ZHCSC46C February 2014 – June 2021 INA300
PRODUCTION DATA
External system noise can have a significant effect in the ability of a comparator to accurately measure and detect whether input signals exceed the reference threshold levels, indicating an overrange condition. The device is susceptible to external noise, although the 50-µs and 100-µs delay settings are can mitigate the impact of noise based on the effective averaging achieved in these modes. The obvious effect that external noise can have on the operation of a comparator is to cause a false alert condition. If a comparator detects a large noise transient coupled into the signal, the device can interpret this transient as an overrange condition.
External filtering can help reduce the amount of noise that reaches the comparator inputs, and can reduce the likelihood of a false alert from occurring. The tradeoff to adding this noise filter is increased comparator response time, because of the input signal being filtered as well as the noise. Figure 7-9 shows the implementation of an input filter for the device.
Limiting the amount of input resistance used in this filter is important because this resistance can have a significant effect on the input signal that reaches the device input pins resulting from the device input bias currents. A typical system implementation involves placing the current-sensing resistor near the device so the traces are short and the trace impedance is small. This layout helps reduce the ability of coupling additional noise into the measurement. Under these conditions, the characteristics of the input bias currents have minimal effect on device performance.
As shown in Figure 7-10, the input bias currents increase in opposite directions when the differential input voltage increases. This increase results from the design of the device, which allows common-mode input voltages to far exceed the device supply voltage range. With input filter resistors now placed in series with these unequal input bias currents, there are unequal voltage drops developed across the input resistors. The difference between the two drops appears as an added signal that (in this case) subtracts from the voltage developed across the current-sensing resistor, reducing the signal that reaches the device input terminals.
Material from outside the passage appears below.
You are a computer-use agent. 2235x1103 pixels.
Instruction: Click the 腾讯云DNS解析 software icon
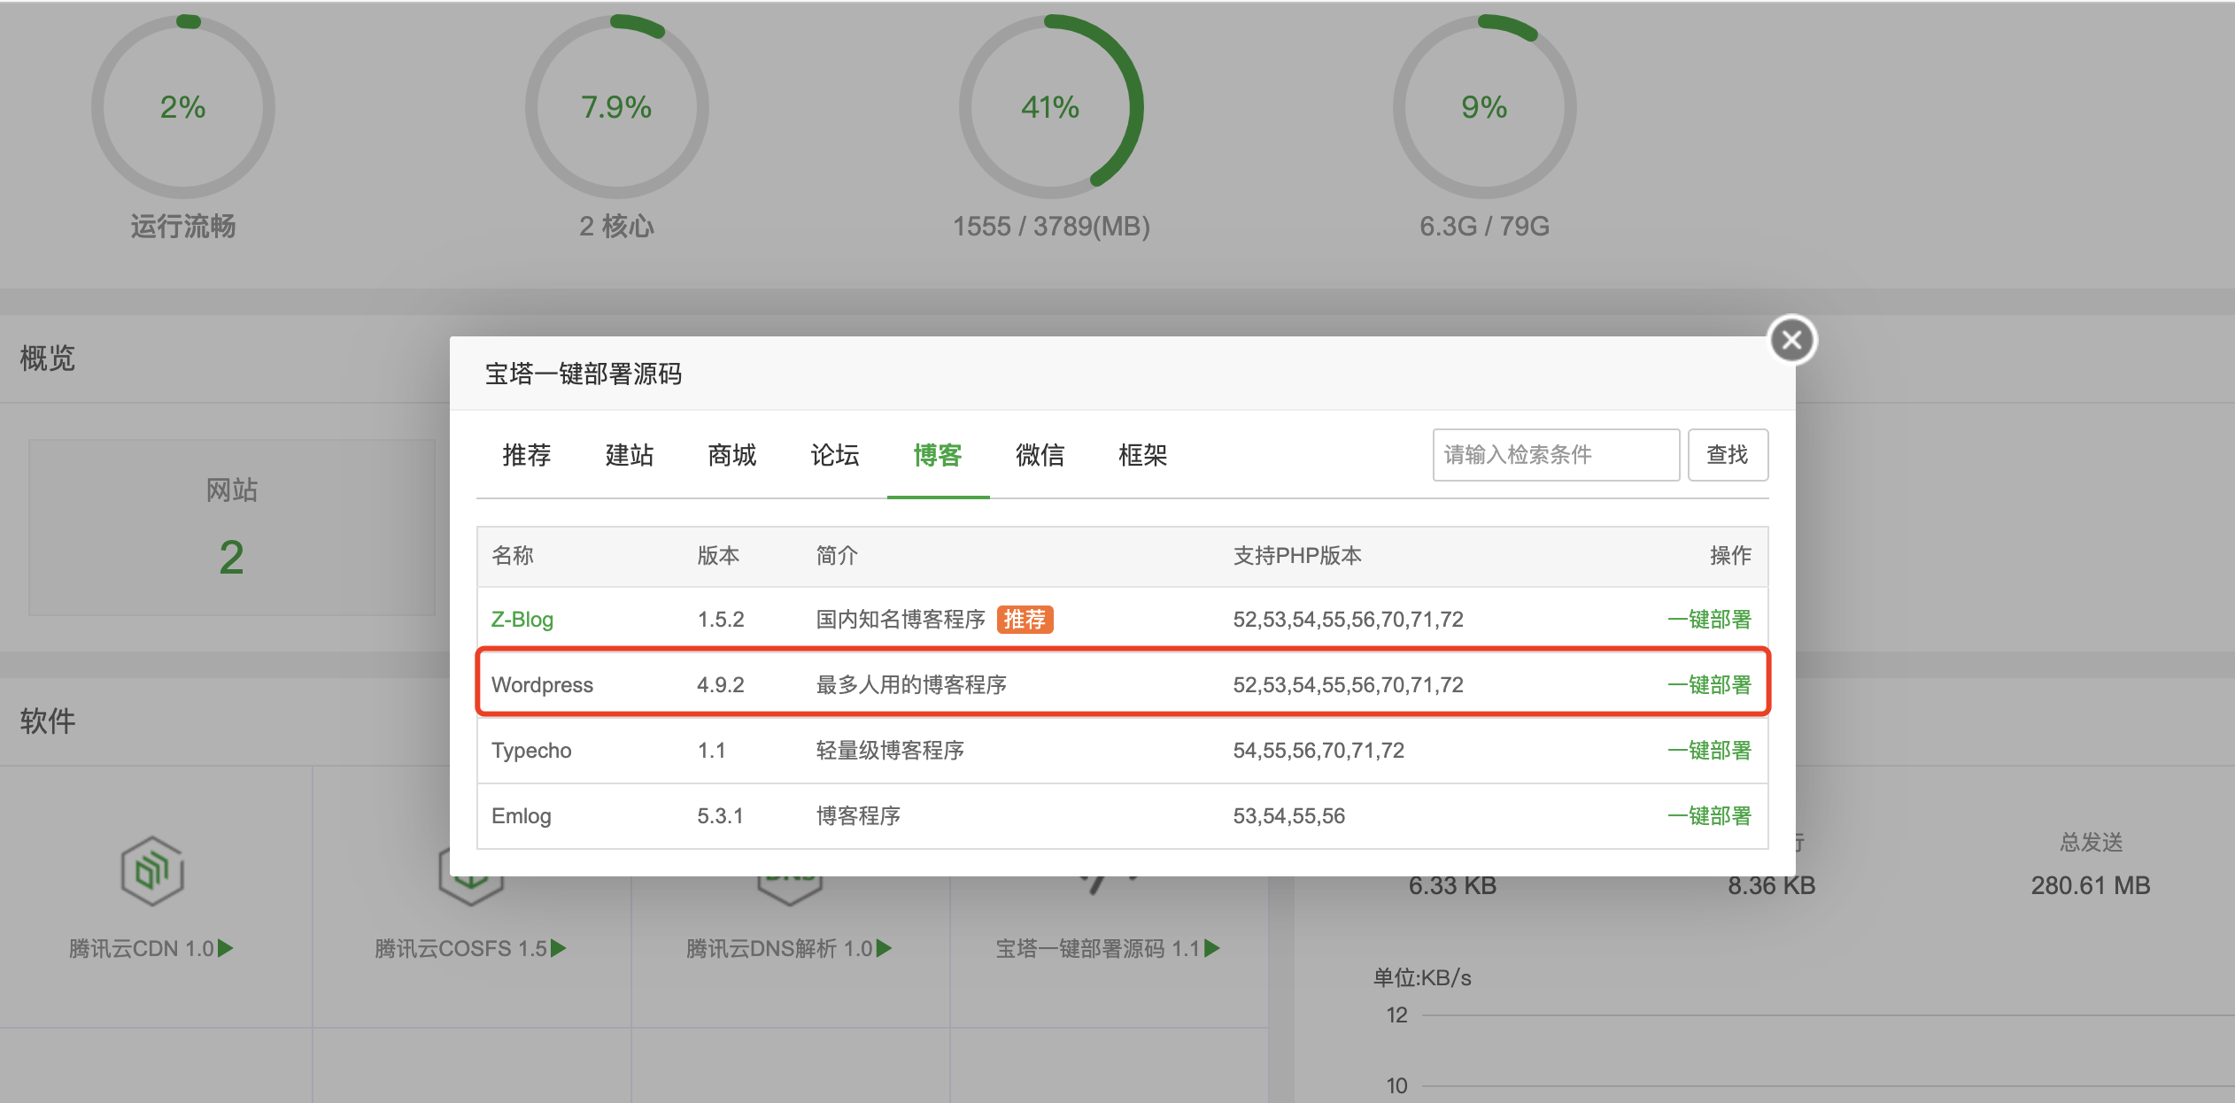point(791,870)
Smaller value input resistors reduce this effect of signal attenuation to allow for a more accurate measurement.
For example, with a differential voltage of 10 mV developed across a current-sensing resistor and using 100-Ω resistors, the differential signal that reaches the device is 9.8 mV. A measurement error of 2% is created as a result of the external input filter resistors. Using 10-Ω input filter resistors instead of the 100-Ω resistors reduces this added error from 2% to 0.2%.